• Stored dataset items
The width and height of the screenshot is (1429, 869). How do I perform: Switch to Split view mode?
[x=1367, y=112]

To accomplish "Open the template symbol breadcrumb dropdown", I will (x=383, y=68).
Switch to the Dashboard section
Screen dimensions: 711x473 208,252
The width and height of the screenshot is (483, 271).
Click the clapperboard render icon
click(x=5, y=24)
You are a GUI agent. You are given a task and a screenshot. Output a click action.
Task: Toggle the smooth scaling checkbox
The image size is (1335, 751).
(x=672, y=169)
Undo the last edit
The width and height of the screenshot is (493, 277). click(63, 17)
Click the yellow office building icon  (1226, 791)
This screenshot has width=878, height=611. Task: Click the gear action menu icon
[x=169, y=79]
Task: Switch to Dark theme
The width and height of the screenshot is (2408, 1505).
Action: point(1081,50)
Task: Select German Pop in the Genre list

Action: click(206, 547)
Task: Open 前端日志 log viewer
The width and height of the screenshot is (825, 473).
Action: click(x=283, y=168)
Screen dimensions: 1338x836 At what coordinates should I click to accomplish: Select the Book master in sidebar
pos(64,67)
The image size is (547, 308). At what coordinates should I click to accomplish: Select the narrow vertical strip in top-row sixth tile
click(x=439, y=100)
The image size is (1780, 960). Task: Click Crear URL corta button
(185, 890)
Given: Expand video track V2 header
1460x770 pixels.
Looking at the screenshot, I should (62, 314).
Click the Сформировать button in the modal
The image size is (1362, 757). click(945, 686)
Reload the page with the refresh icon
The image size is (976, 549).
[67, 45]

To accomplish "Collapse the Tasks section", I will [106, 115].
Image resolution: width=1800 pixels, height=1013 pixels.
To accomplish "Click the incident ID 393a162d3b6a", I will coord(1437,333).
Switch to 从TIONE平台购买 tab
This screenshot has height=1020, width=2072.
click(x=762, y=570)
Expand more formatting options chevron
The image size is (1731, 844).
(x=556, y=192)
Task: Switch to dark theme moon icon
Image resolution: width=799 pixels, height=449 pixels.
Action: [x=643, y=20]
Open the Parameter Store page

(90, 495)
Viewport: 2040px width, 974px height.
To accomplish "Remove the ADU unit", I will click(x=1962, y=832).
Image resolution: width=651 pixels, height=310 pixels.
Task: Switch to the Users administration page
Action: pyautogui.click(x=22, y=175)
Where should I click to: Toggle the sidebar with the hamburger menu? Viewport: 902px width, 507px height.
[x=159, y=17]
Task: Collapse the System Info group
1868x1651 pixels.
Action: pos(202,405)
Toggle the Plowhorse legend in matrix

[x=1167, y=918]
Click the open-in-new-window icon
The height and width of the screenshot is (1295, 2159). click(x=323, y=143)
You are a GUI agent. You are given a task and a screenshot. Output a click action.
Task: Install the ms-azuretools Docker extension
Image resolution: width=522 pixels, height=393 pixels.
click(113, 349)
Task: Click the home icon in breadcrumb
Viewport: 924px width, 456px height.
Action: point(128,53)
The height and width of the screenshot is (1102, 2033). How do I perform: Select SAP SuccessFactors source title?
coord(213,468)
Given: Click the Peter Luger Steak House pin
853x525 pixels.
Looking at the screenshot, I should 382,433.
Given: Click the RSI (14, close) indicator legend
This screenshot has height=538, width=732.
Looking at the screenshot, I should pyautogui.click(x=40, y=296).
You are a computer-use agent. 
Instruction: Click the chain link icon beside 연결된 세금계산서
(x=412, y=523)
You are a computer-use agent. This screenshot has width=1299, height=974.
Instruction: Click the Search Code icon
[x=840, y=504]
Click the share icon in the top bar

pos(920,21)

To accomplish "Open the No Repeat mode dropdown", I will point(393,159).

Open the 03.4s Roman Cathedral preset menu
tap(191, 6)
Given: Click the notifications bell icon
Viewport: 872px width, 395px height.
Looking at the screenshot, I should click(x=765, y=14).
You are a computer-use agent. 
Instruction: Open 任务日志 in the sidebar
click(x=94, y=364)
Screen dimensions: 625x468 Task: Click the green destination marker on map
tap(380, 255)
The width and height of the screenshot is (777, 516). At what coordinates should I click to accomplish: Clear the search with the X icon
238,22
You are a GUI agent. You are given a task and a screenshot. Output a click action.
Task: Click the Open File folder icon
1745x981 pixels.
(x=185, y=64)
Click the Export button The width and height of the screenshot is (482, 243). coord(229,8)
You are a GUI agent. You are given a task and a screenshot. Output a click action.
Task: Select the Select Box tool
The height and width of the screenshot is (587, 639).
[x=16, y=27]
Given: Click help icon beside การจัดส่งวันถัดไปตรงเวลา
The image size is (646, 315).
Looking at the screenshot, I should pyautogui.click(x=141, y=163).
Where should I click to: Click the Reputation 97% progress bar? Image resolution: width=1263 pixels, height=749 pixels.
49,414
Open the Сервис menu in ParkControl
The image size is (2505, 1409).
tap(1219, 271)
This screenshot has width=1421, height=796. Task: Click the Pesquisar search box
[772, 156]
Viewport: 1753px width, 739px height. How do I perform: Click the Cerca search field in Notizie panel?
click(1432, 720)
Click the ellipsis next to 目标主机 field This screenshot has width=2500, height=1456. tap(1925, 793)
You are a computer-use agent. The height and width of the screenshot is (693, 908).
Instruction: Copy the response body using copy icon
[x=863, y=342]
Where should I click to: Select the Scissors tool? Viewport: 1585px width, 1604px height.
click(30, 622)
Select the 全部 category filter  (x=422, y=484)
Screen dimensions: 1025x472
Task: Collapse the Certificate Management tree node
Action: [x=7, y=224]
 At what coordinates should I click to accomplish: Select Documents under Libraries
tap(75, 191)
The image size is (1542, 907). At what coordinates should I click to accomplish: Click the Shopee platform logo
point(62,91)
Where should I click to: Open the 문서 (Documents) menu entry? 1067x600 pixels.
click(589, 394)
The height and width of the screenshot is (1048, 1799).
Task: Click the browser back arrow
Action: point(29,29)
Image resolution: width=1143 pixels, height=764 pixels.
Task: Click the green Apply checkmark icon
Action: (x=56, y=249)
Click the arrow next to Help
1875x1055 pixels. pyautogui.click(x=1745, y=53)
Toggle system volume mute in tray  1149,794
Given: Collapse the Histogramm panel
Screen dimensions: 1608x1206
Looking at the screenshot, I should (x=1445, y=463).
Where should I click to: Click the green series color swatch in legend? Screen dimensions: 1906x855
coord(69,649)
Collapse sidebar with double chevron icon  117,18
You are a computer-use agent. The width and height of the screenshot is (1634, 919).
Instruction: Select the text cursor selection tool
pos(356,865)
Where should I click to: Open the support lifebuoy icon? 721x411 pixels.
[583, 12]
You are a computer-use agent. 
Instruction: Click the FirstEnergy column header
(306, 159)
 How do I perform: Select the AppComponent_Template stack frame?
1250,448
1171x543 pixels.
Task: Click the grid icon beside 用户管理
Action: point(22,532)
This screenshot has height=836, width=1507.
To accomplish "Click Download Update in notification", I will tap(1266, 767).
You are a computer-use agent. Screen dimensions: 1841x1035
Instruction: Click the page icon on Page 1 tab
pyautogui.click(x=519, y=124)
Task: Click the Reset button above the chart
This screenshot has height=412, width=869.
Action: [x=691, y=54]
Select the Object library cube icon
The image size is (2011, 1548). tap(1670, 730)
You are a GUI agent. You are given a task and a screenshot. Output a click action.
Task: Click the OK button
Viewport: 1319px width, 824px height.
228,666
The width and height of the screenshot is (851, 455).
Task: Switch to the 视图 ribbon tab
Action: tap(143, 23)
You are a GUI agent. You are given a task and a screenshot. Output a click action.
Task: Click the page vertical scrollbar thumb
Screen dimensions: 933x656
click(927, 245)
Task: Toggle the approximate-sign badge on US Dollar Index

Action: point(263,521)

• EXERCISE DESCRIPTION
Each entry shown above must be retyped word for word.

• SOLUTION FOR THIS PROBLEM
The width and height of the screenshot is (1429, 869). How do I perform: Switch to Split view mode?
[x=1367, y=112]

To accomplish "Open the template symbol breadcrumb dropdown", I will (x=383, y=68).
Switch to the Dashboard section
Screen dimensions: 711x473 208,252
The width and height of the screenshot is (483, 271).
Click the clapperboard render icon
click(x=5, y=24)
You are a GUI agent. You are given a task and a screenshot. Output a click action.
Task: Toggle the smooth scaling checkbox
The image size is (1335, 751).
(x=672, y=169)
Undo the last edit
The width and height of the screenshot is (493, 277). click(63, 17)
Click the yellow office building icon  (1226, 791)
This screenshot has width=878, height=611. Task: Click the gear action menu icon
[x=169, y=79]
Task: Switch to Dark theme
The width and height of the screenshot is (2408, 1505).
Action: point(1081,50)
Task: Select German Pop in the Genre list

Action: click(206, 547)
Task: Open 前端日志 log viewer
The width and height of the screenshot is (825, 473).
Action: click(x=283, y=168)
Screen dimensions: 1338x836 At what coordinates should I click to accomplish: Select the Book master in sidebar
pos(64,67)
The image size is (547, 308). At what coordinates should I click to accomplish: Select the narrow vertical strip in top-row sixth tile
click(x=439, y=100)
The image size is (1780, 960). Task: Click Crear URL corta button
(185, 890)
Given: Expand video track V2 header
1460x770 pixels.
Looking at the screenshot, I should (62, 314).
Click the Сформировать button in the modal
The image size is (1362, 757). click(945, 686)
Reload the page with the refresh icon
The image size is (976, 549).
[67, 45]

To accomplish "Collapse the Tasks section", I will [106, 115].
Image resolution: width=1800 pixels, height=1013 pixels.
To accomplish "Click the incident ID 393a162d3b6a", I will coord(1437,333).
Switch to 从TIONE平台购买 tab
This screenshot has height=1020, width=2072.
click(x=762, y=570)
Expand more formatting options chevron
The image size is (1731, 844).
(x=556, y=192)
Task: Switch to dark theme moon icon
Image resolution: width=799 pixels, height=449 pixels.
Action: [x=643, y=20]
Open the Parameter Store page

(90, 495)
Viewport: 2040px width, 974px height.
To accomplish "Remove the ADU unit", I will click(x=1962, y=832).
Image resolution: width=651 pixels, height=310 pixels.
Task: Switch to the Users administration page
Action: pyautogui.click(x=22, y=175)
Where should I click to: Toggle the sidebar with the hamburger menu? Viewport: 902px width, 507px height.
[x=159, y=17]
Task: Collapse the System Info group
1868x1651 pixels.
Action: pos(202,405)
Toggle the Plowhorse legend in matrix

[x=1167, y=918]
Click the open-in-new-window icon
The height and width of the screenshot is (1295, 2159). click(x=323, y=143)
You are a GUI agent. You are given a task and a screenshot. Output a click action.
Task: Install the ms-azuretools Docker extension
Image resolution: width=522 pixels, height=393 pixels.
click(113, 349)
Task: Click the home icon in breadcrumb
Viewport: 924px width, 456px height.
Action: point(128,53)
The height and width of the screenshot is (1102, 2033). How do I perform: Select SAP SuccessFactors source title?
coord(213,468)
Given: Click the Peter Luger Steak House pin
853x525 pixels.
Looking at the screenshot, I should 382,433.
Given: Click the RSI (14, close) indicator legend
This screenshot has height=538, width=732.
Looking at the screenshot, I should pyautogui.click(x=40, y=296).
You are a computer-use agent. 
Instruction: Click the chain link icon beside 연결된 세금계산서
(x=412, y=523)
You are a computer-use agent. This screenshot has width=1299, height=974.
Instruction: Click the Search Code icon
[x=840, y=504]
Click the share icon in the top bar

pos(920,21)

To accomplish "Open the No Repeat mode dropdown", I will point(393,159).

Open the 03.4s Roman Cathedral preset menu
tap(191, 6)
Given: Click the notifications bell icon
Viewport: 872px width, 395px height.
Looking at the screenshot, I should click(x=765, y=14).
You are a computer-use agent. 
Instruction: Open 任务日志 in the sidebar
click(x=94, y=364)
Screen dimensions: 625x468 Task: Click the green destination marker on map
tap(380, 255)
The width and height of the screenshot is (777, 516). At what coordinates should I click to accomplish: Clear the search with the X icon
238,22
You are a GUI agent. You are given a task and a screenshot. Output a click action.
Task: Click the Open File folder icon
1745x981 pixels.
(x=185, y=64)
Click the Export button The width and height of the screenshot is (482, 243). coord(229,8)
You are a GUI agent. You are given a task and a screenshot. Output a click action.
Task: Select the Select Box tool
The height and width of the screenshot is (587, 639).
[x=16, y=27]
Given: Click help icon beside การจัดส่งวันถัดไปตรงเวลา
The image size is (646, 315).
Looking at the screenshot, I should pyautogui.click(x=141, y=163).
Where should I click to: Click the Reputation 97% progress bar? Image resolution: width=1263 pixels, height=749 pixels.
49,414
Open the Сервис menu in ParkControl
The image size is (2505, 1409).
tap(1219, 271)
This screenshot has width=1421, height=796. Task: Click the Pesquisar search box
[772, 156]
Viewport: 1753px width, 739px height. How do I perform: Click the Cerca search field in Notizie panel?
click(1432, 720)
Click the ellipsis next to 目标主机 field This screenshot has width=2500, height=1456. tap(1925, 793)
You are a computer-use agent. The height and width of the screenshot is (693, 908).
Instruction: Copy the response body using copy icon
[x=863, y=342]
Where should I click to: Select the Scissors tool? Viewport: 1585px width, 1604px height.
click(30, 622)
Select the 全部 category filter  (x=422, y=484)
Screen dimensions: 1025x472
Task: Collapse the Certificate Management tree node
Action: [x=7, y=224]
 At what coordinates should I click to accomplish: Select Documents under Libraries
tap(75, 191)
The image size is (1542, 907). At what coordinates should I click to accomplish: Click the Shopee platform logo
point(62,91)
Where should I click to: Open the 문서 (Documents) menu entry? 1067x600 pixels.
click(589, 394)
The height and width of the screenshot is (1048, 1799).
Task: Click the browser back arrow
Action: point(29,29)
Image resolution: width=1143 pixels, height=764 pixels.
Task: Click the green Apply checkmark icon
Action: (x=56, y=249)
Click the arrow next to Help
1875x1055 pixels. pyautogui.click(x=1745, y=53)
Toggle system volume mute in tray  1149,794
Given: Collapse the Histogramm panel
Screen dimensions: 1608x1206
Looking at the screenshot, I should (x=1445, y=463).
Where should I click to: Click the green series color swatch in legend? Screen dimensions: 1906x855
coord(69,649)
Collapse sidebar with double chevron icon  117,18
You are a computer-use agent. The width and height of the screenshot is (1634, 919).
Instruction: Select the text cursor selection tool
pos(356,865)
Where should I click to: Open the support lifebuoy icon? 721x411 pixels.
[583, 12]
You are a computer-use agent. 
Instruction: Click the FirstEnergy column header
(306, 159)
 How do I perform: Select the AppComponent_Template stack frame?
1250,448
1171x543 pixels.
Task: Click the grid icon beside 用户管理
Action: point(22,532)
This screenshot has height=836, width=1507.
To accomplish "Click Download Update in notification", I will tap(1266, 767).
You are a computer-use agent. Screen dimensions: 1841x1035
Instruction: Click the page icon on Page 1 tab
pyautogui.click(x=519, y=124)
Task: Click the Reset button above the chart
This screenshot has height=412, width=869.
Action: [x=691, y=54]
Select the Object library cube icon
The image size is (2011, 1548). tap(1670, 730)
You are a GUI agent. You are given a task and a screenshot. Output a click action.
Task: Click the OK button
Viewport: 1319px width, 824px height.
228,666
The width and height of the screenshot is (851, 455).
Task: Switch to the 视图 ribbon tab
Action: tap(143, 23)
You are a GUI agent. You are given a task and a screenshot. Output a click action.
Task: Click the page vertical scrollbar thumb
Screen dimensions: 933x656
click(927, 245)
Task: Toggle the approximate-sign badge on US Dollar Index

Action: point(263,521)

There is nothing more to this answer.